# Page excerpt
=-=-=-=-=

Hydrostatic Pressure: Formulas, Devices, and Manometer Methods

Hydrostatic pressure at any point in a liquid column equals the product of the liquid’s unit weight (γ) and the vertical distance (head, h) from the free surface:

[ P = \gamma \times h ]

The unit weight of water is 9.81 kN/m³, and the same relationship holds for any fluid when its specific gravity (SG) is accounted for.

Measurement Devices

Non‑Borden tube gauge – the common industrial pressure gauge that reads pressure directly from the fluid column.

Piezometer – a vertical tube attached to a container or pipe; the internal pressure forces the liquid inside the tube to rise, and the height increase directly indicates pressure.

U‑tube manometer – a U‑shaped tube filled with a liquid (often mercury). Pressure differences create a differential head, or “head loss,” between the two arms, allowing the pressure to be calculated from the height difference.

=-=-=-=-=

# Data block

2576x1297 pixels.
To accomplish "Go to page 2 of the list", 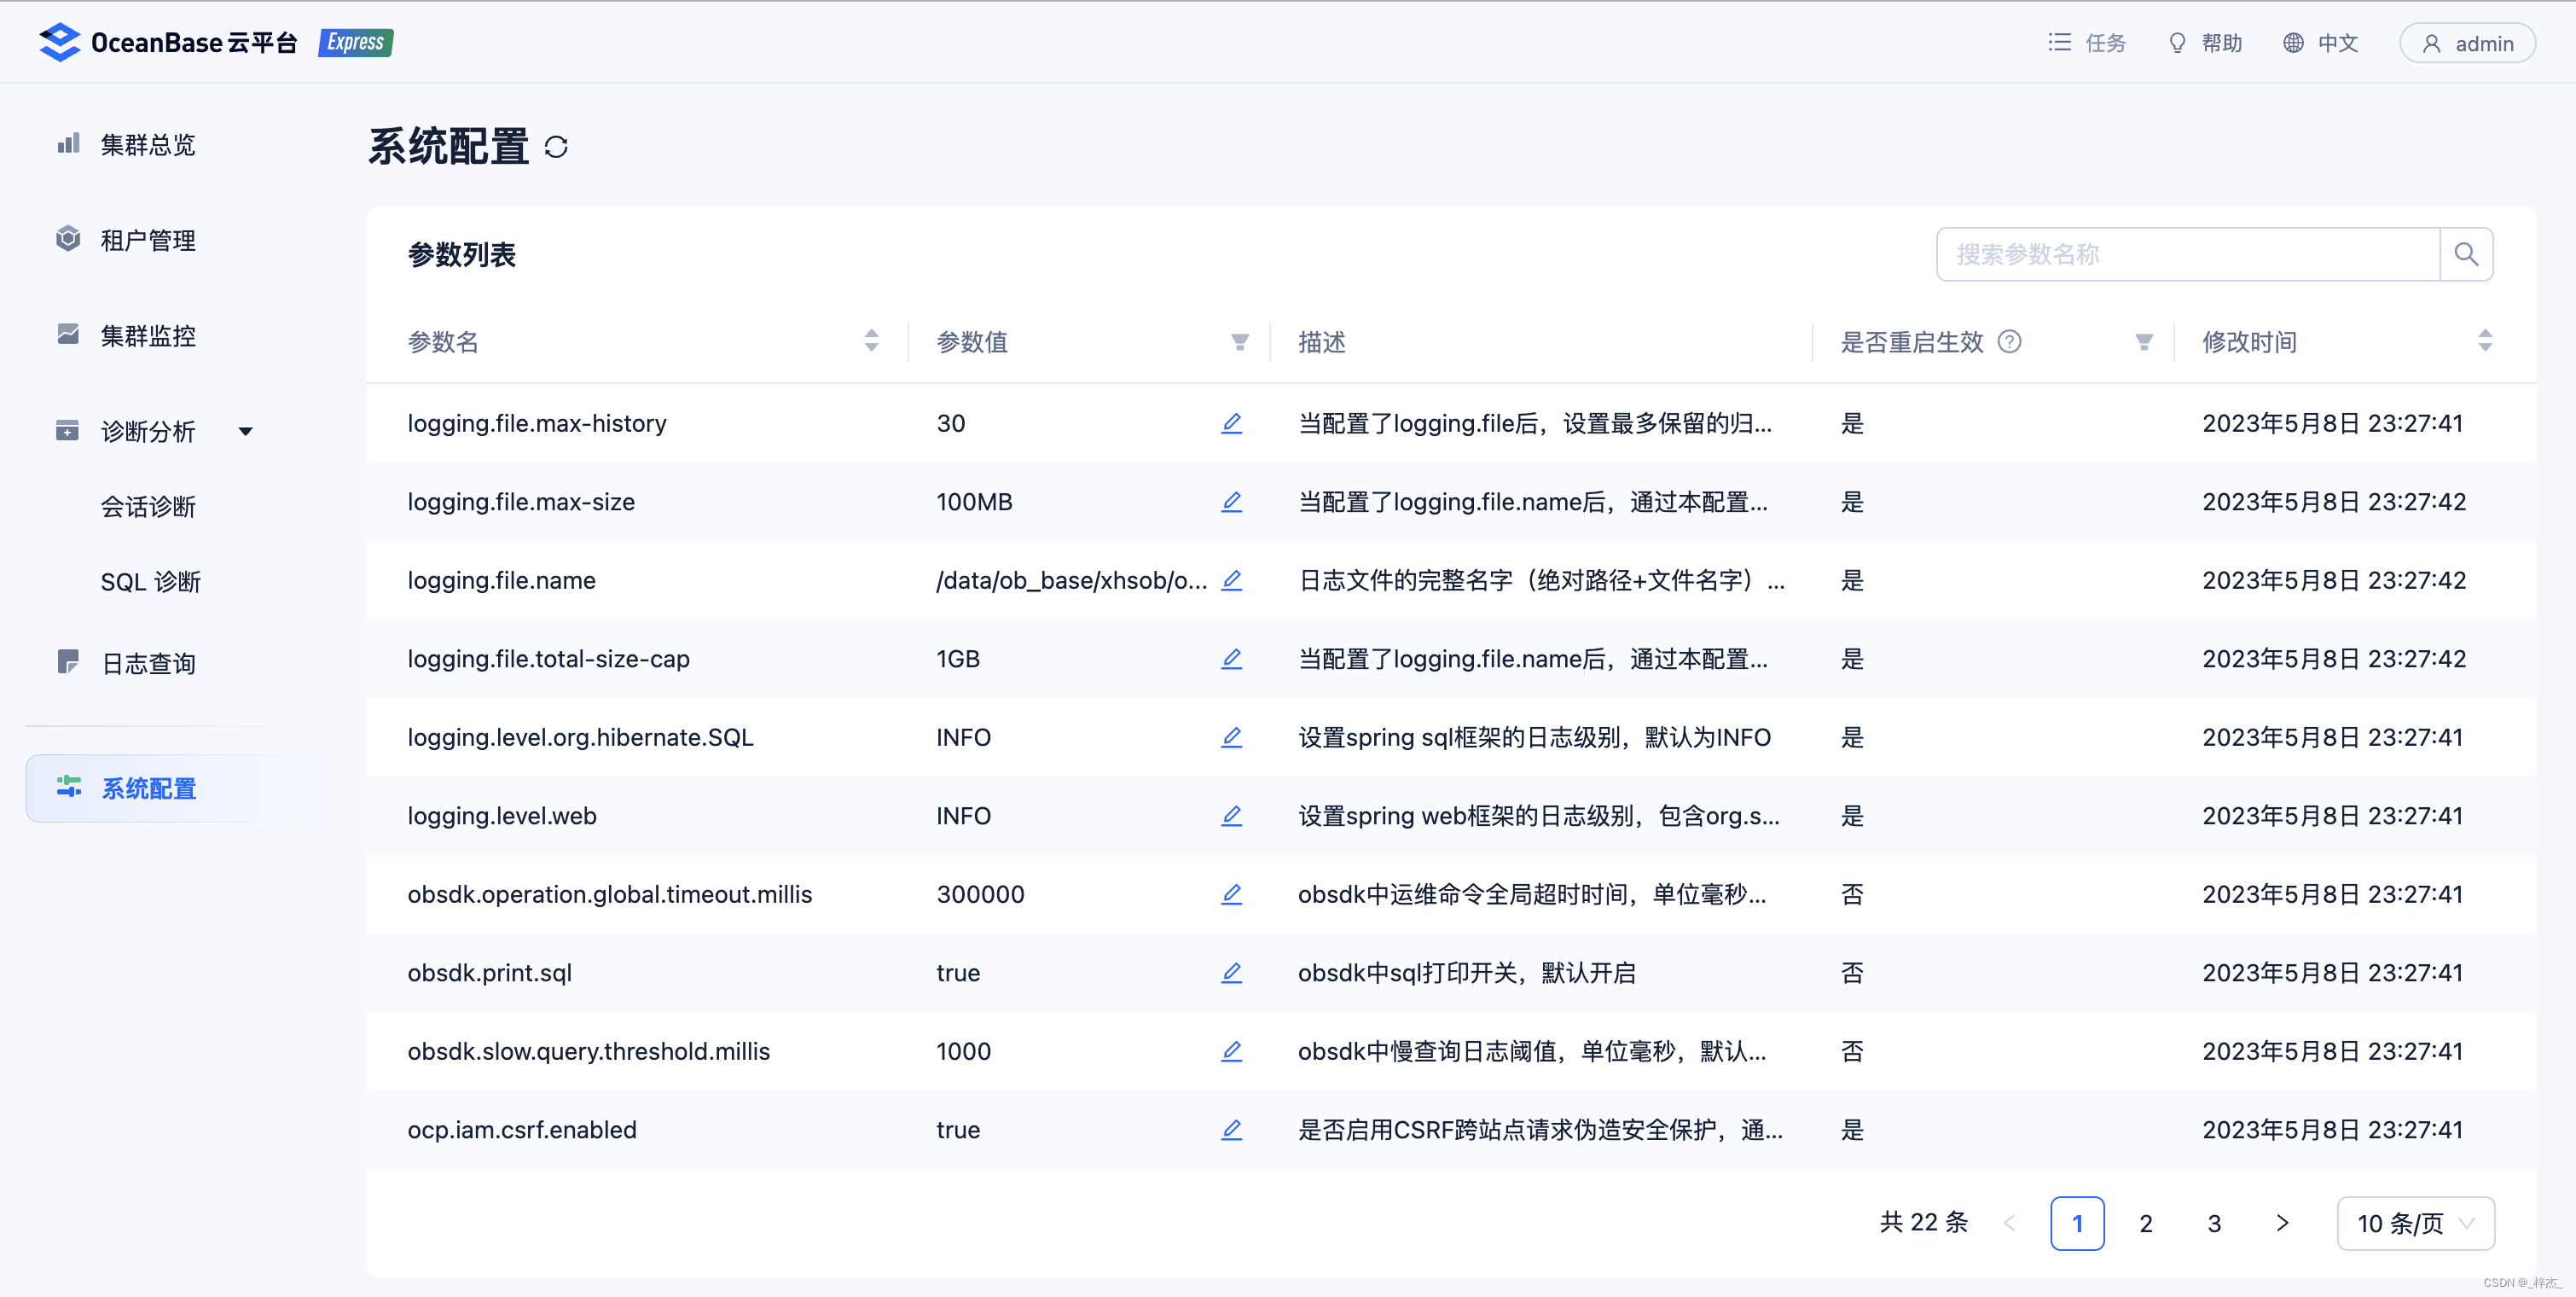I will pos(2145,1222).
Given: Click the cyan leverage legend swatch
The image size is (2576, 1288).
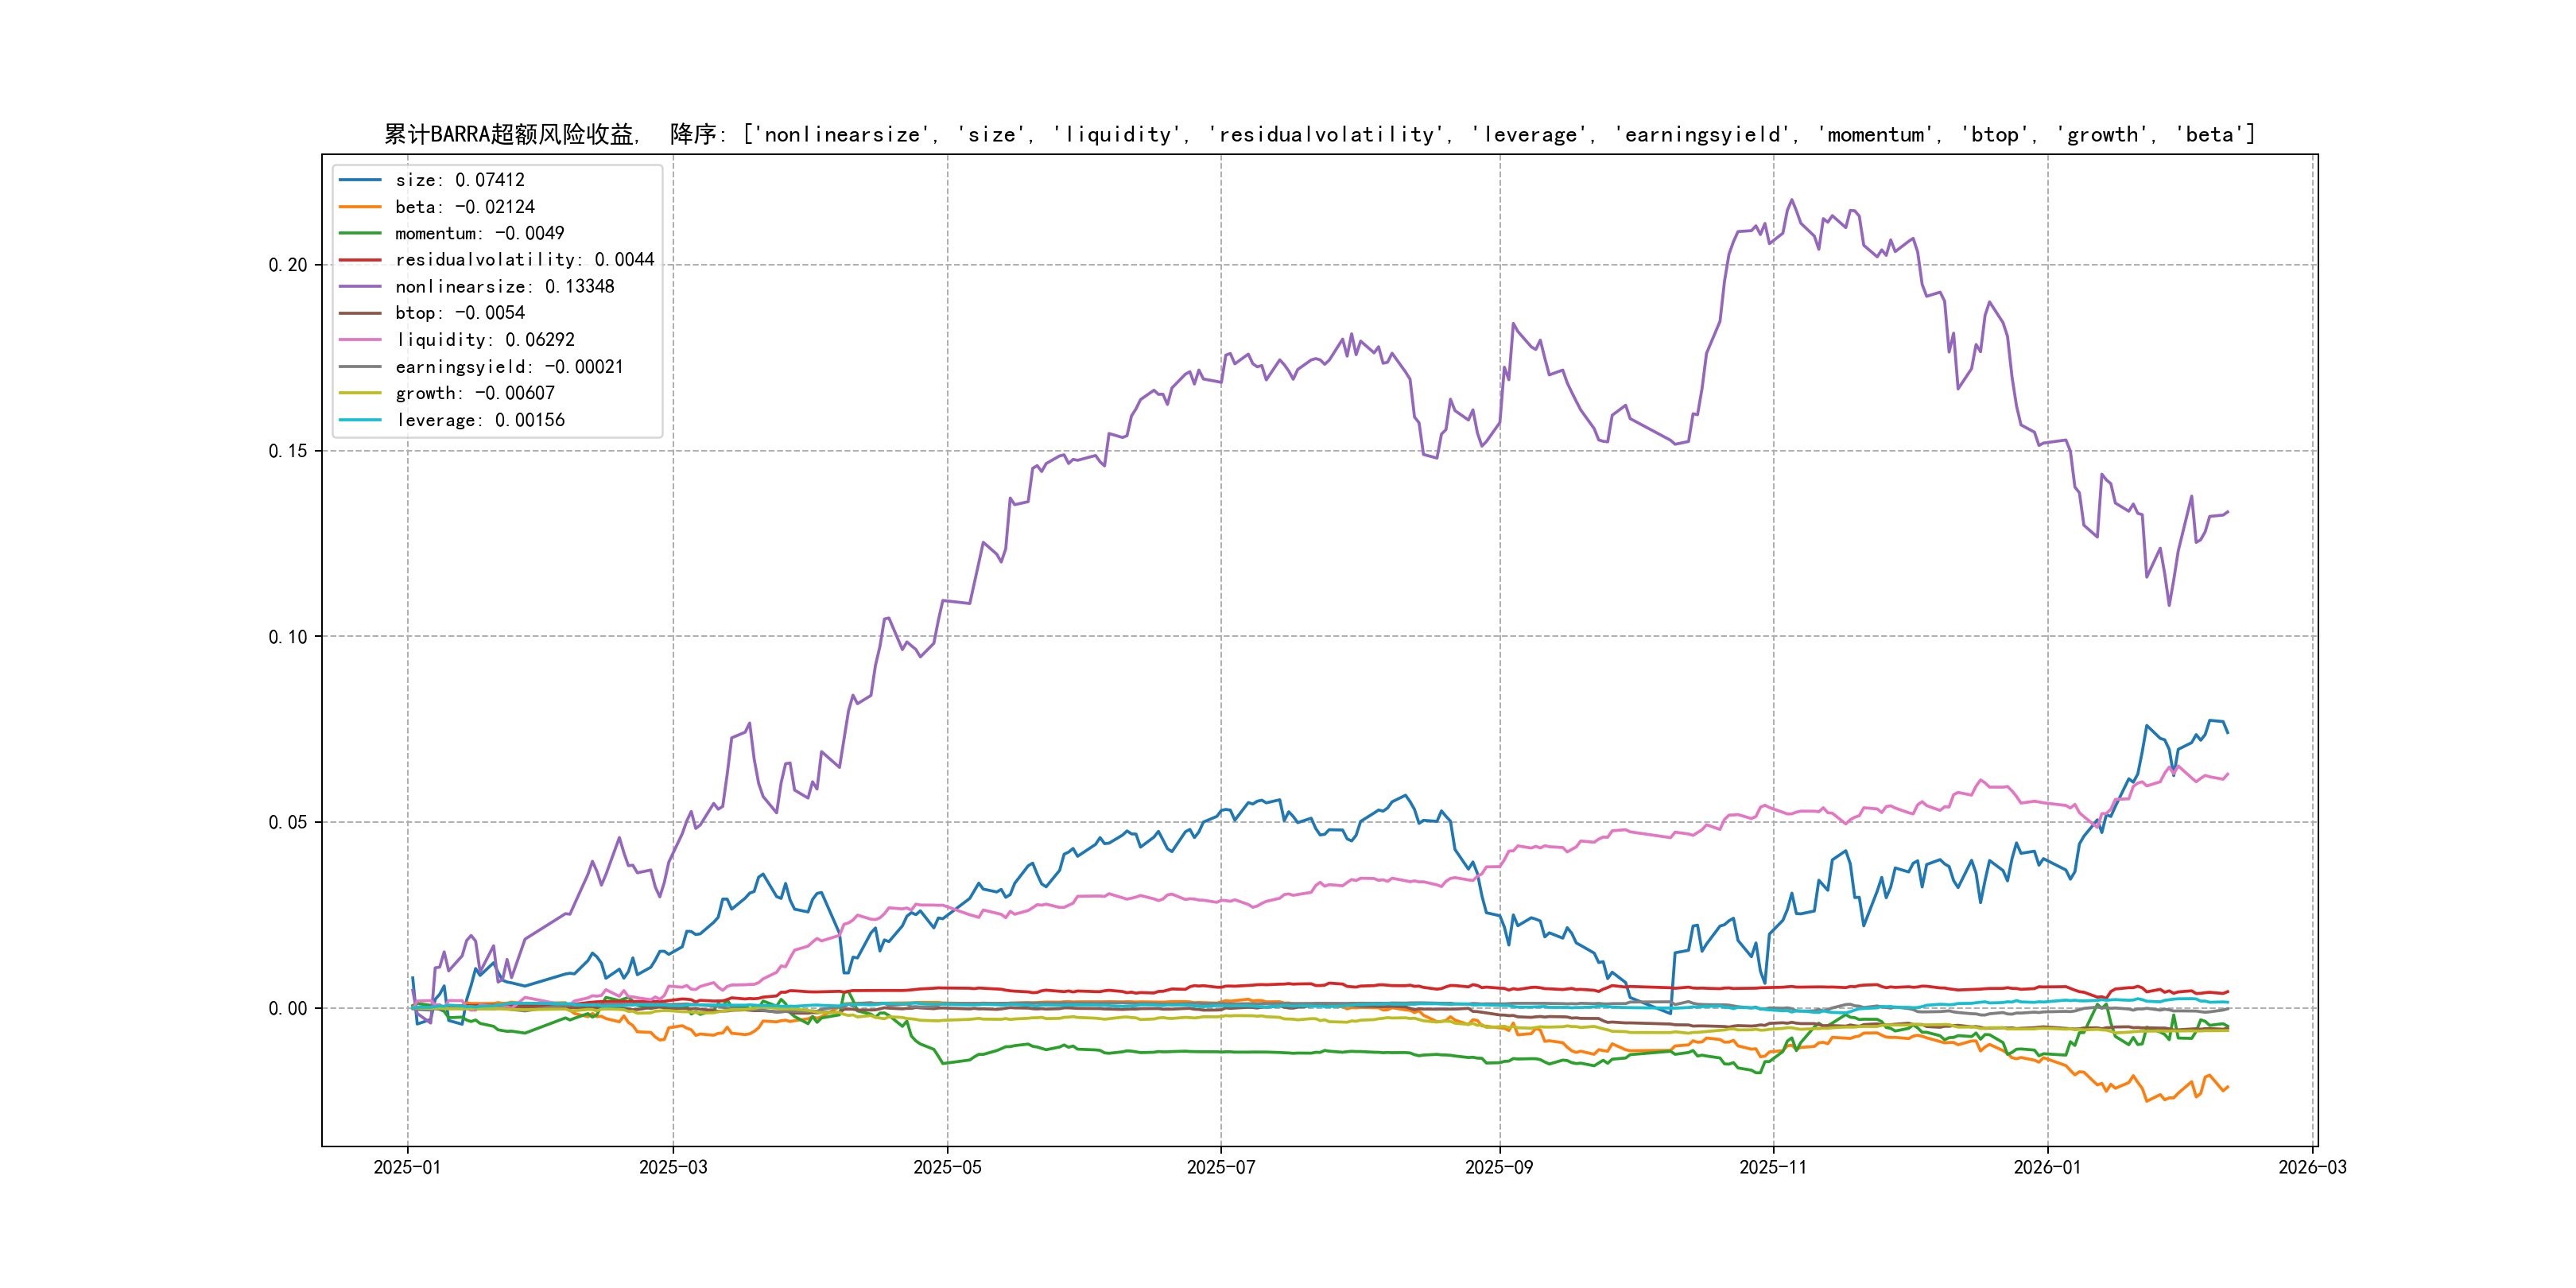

=-=-=-=-=

According to the hydrostatic pressure page, what is the unit weight of water?

# Written response
9.81 kN/m³